For the storage industry, this is almost a historic change. For decades, the logic of operation in the industry has always been "expand production first, then wait for demand to digest"; now, Micron is gradually shifting to another model—lock orders first, then expand capacity.
This is also the most exciting aspect for the capital markets. Because it means that Micron's current profitability is no longer solely based on expectations of the economic cycle, but is backed by long-term contracts.
Expand, expand, and expand again, Q4 will invest $10 billion
If long-term agreements answer the question of "where does demand come from," then capital expenditure answers another question—how does Micron plan to meet this demand.
The financial report shows that Micron expects capital expenditures for the fourth fiscal quarter to reach approximately $10 billion (higher than Wall Street's previous expectation of about $8.9 billion), and it is anticipated that total capital expenditures for fiscal year 2026 will be approximately $27 billion, with quarterly capital expenditures for fiscal year 2027 expected to exceed the levels of the fourth quarter of 2026. New investments will mainly be used for HBM, advanced DRAM, and advanced packaging capacity construction.

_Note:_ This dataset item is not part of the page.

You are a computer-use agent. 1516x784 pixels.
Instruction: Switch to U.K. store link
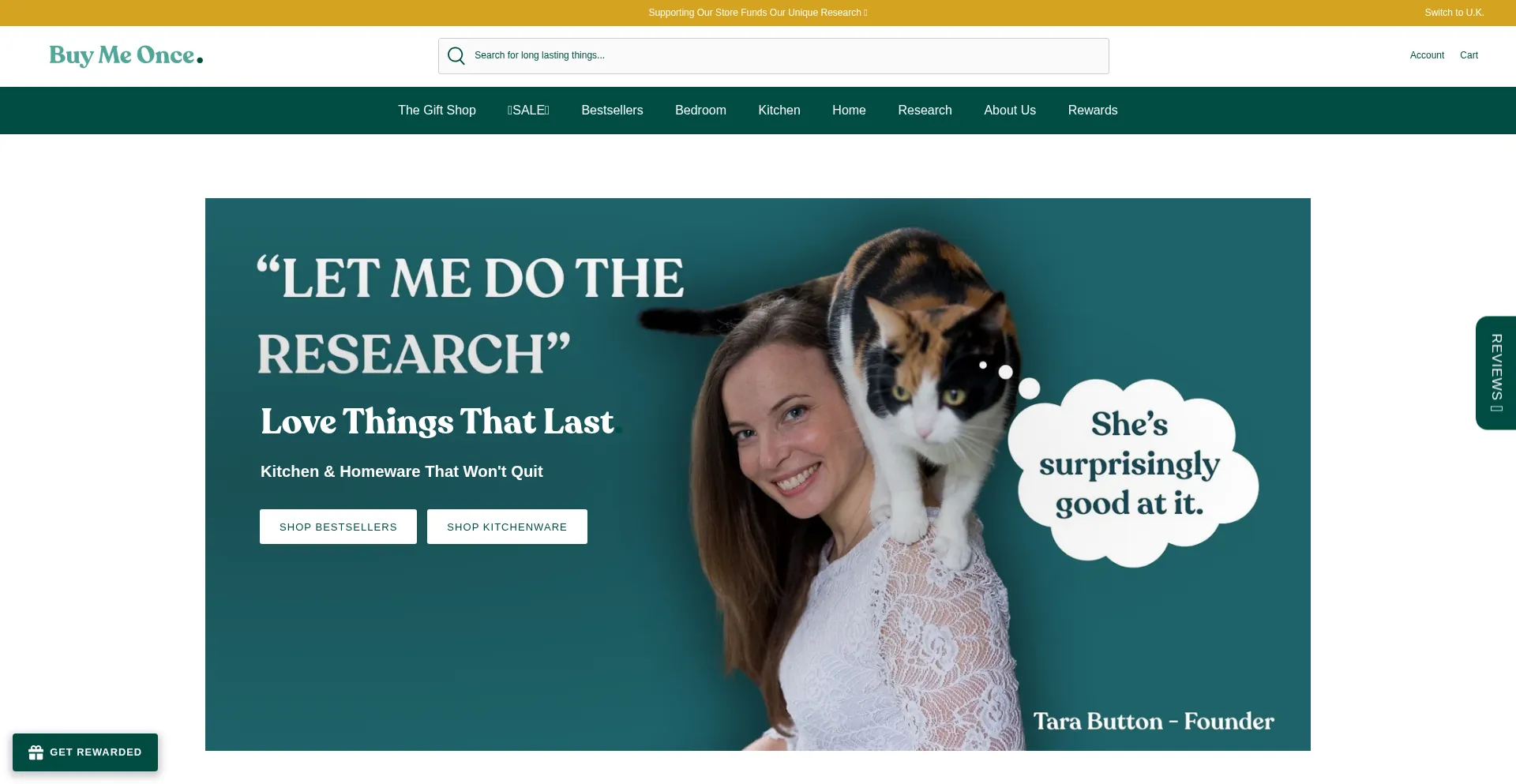(1454, 13)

In the past, such capital expenditure figures might have raised market concerns. After all, for the storage industry, "large-scale expansion" has never been a strange term. Historically, whether it was Samsung, SK Hynix, or Micron itself, they all ramped up investment at the industry's peak, ultimately leading to supply oversaturation, price crashes, and personally ending the last bull market.

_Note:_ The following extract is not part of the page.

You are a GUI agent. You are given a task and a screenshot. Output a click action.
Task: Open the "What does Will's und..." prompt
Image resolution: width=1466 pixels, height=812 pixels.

But this time, the situation seems to be changing. The reason is simple—these new production capacities are not built on optimistic predictions of future demand, but are based on already signed long-term orders.
On one side are the $100 billion in guaranteed revenue, $22 billion in performance bonds, and long-term agreements extending to 2030; on the other side are the continuously expanding HBM, advanced DRAM, and advanced packaging capacities. By comparing this data, the current expansion activities seem more like executing already locked orders rather than the traditional bet on the economic cycle based on demand forecasts.

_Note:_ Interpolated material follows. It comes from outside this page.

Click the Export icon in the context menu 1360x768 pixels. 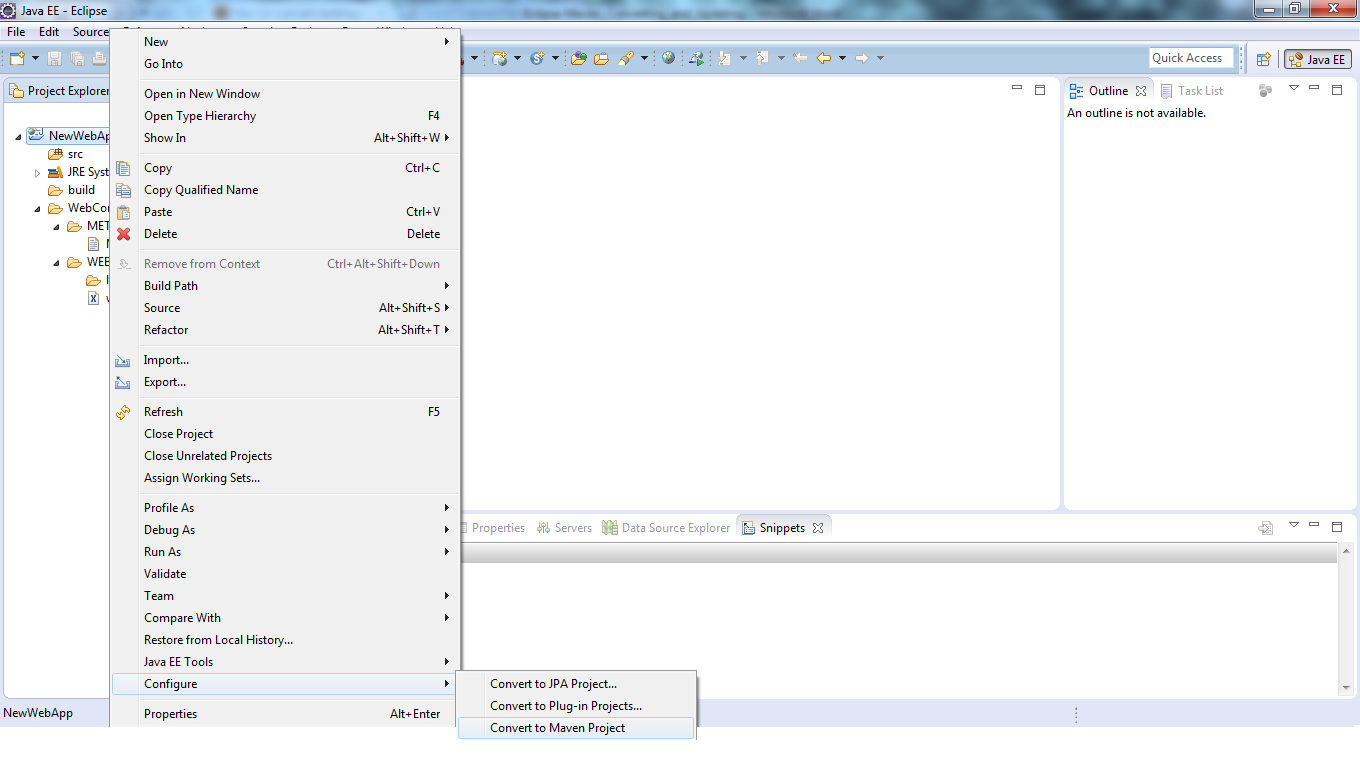point(122,381)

Micron's financial report reignites the semiconductor bull market
Before Micron's earnings report was released this season, sentiment around this semiconductor bull market had actually begun to soften slightly.
Earlier this week, the Korean semiconductor sector just experienced a noticeable pullback, with major companies like SK Hynix and Samsung Electronics coming under pressure together. Some investors began to worry whether AI trading had become too crowded after the crazy rise over the past year.
Micron provided a rather straightforward answer—it’s not that demand has peaked, but that the market still underestimates the demand.
From the greatly exceeding expectations Q3 performance to the guidance for Q4 revenue reaching $50 billion; from sold-out HBM capacity to long-term strategic agreements extending to 2030, all are conveying the same signal—AI infrastructure construction is still accelerating, not slowing down.
After the report was released, Micron surged 16% in after-hours trading, driving shares of U.S. semiconductor companies like Intel, ASML, Marvell, and Qualcomm to rise collectively; South Korean and Japanese stocks opened high and continued to rise, with the Korean stock market once again experiencing a circuit breaker, leading to significant rebounds for Samsung and Hynix; after the A-share market opened, the semiconductor industry chain also strengthened, leading with memory and advanced packaging sectors.
In a certain sense, this is no longer just a report belonging to Micron, but another strengthening of confidence for the entire semiconductor industry. Because the market has once again confirmed one thing—the AI story is far from over, and storage is becoming an increasingly important protagonist in this story.